The failure I remember most came after a routine kernel update. Everything had been working for weeks — and then, after apt upgrade and a reboot, nvidia-smi reported it could not communicate with the driver. Nothing I had touched on purpose had changed. The cause was that the new kernel had booted but the NVIDIA module had not been rebuilt against it, so the running kernel had no driver to load. The fix was making sure DKMS rebuilt the module for the new kernel and that the rebuild actually completed, rather than failing silently in the upgrade noise. Obvious in hindsight. Invisible at the time, because the symptom — “the GPU has vanished” — is identical regardless of which layer of the stack broke.

The general lesson is the one a bare-metal driver stack teaches everyone eventually: the diagnostic skill is not fixing the failure, it is localising it.
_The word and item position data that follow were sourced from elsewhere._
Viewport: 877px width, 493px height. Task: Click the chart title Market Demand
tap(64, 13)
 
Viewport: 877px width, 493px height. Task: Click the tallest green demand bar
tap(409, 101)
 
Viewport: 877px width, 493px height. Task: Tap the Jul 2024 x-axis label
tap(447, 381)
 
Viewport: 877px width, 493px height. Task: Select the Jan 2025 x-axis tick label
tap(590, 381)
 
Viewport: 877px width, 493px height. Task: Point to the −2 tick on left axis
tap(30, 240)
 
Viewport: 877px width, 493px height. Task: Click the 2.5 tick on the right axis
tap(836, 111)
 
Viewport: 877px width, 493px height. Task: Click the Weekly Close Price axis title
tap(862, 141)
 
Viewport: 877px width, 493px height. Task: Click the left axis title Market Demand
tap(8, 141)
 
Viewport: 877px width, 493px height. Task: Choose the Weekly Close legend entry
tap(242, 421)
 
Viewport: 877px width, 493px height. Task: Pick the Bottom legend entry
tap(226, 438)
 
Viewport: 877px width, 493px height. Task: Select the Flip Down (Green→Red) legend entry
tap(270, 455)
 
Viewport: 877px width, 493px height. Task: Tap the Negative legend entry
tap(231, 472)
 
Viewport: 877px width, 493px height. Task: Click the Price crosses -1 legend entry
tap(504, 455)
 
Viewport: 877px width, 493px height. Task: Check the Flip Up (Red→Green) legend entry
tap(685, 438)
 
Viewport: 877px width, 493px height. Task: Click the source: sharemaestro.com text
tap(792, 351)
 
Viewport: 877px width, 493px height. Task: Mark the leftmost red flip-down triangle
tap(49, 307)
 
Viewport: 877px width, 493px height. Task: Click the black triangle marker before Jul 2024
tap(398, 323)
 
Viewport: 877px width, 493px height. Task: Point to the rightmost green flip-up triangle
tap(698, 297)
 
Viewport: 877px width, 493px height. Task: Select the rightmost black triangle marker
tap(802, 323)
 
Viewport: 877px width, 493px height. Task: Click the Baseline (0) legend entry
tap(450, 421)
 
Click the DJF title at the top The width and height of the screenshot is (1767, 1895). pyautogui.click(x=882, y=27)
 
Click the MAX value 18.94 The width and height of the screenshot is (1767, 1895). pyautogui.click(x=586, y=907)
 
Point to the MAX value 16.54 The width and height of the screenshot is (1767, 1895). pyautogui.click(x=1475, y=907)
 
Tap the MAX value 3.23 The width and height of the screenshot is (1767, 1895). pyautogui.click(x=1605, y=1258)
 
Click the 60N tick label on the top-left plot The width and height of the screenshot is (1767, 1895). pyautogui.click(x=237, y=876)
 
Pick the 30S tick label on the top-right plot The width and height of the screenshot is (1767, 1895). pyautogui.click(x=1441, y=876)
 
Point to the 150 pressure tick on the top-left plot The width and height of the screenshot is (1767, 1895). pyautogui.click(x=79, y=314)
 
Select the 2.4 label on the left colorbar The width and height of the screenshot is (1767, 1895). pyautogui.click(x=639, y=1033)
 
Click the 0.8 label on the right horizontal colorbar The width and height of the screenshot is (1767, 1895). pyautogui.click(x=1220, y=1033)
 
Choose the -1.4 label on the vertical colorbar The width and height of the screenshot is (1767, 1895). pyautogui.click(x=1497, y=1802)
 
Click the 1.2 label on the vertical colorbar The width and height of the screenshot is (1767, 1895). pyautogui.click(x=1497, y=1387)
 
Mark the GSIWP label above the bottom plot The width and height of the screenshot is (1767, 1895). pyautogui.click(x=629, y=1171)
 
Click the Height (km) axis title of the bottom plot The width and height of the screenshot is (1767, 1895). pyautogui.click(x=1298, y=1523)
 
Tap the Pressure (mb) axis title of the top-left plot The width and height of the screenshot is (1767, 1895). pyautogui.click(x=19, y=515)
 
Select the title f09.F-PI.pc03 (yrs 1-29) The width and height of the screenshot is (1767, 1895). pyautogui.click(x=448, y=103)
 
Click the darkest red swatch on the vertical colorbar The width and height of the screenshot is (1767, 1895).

Several things have to be true and the system will not tell you which one is false, so you learn to test each independently — is the module loaded, does nvidia-smi work, does the CUDA version match, does the runtime see the card — rather than changing three things at once and hoping. I keep the working configuration in my notes now, the same way I keep the Caddy reference config, because re-deriving it from scratch is exactly the wasted effort a knowledge base exists to prevent.

The payoff

On the other side of all that fiddliness is a genuinely good arrangement. The GPU box is a plain Ubuntu machine running Ollama on the bare metal, and it serves the local models behind my AI work — the writing, the embeddings, the retrieval — on hardware that I own and that never sends a token off my network. When a driver update goes wrong, I have the recovery steps written down and I am running again quickly. When I want to rebuild the host entirely, the install is scripted and the configuration is in notes, so the rebuild is mechanical rather than archaeological.

That combination — native GPU performance with a box I can rebuild from notes — is exactly the own-the-centre bargain I keep making. The card does the work. Bare metal keeps it fast and simple. And the evenings I lost — first to passthrough, then to a kernel update that ate the driver — bought me a box I have trusted ever since.

If you are about to attempt this

Do it on a host you can afford to have down for an evening, not on the day you need it working. Resist the urge to virtualise the GPU unless you have a concrete reason to — for a single-card inference box, bare metal is faster, simpler, and far less fragile across updates. Change one thing at a time. Verify each layer of the driver stack independently before assuming the next one is the problem. And write down the working configuration the moment it works, because the version of you that needs it again will have completely forgotten how you got here — and that future stranger deserves better than a black screen and a vague memory.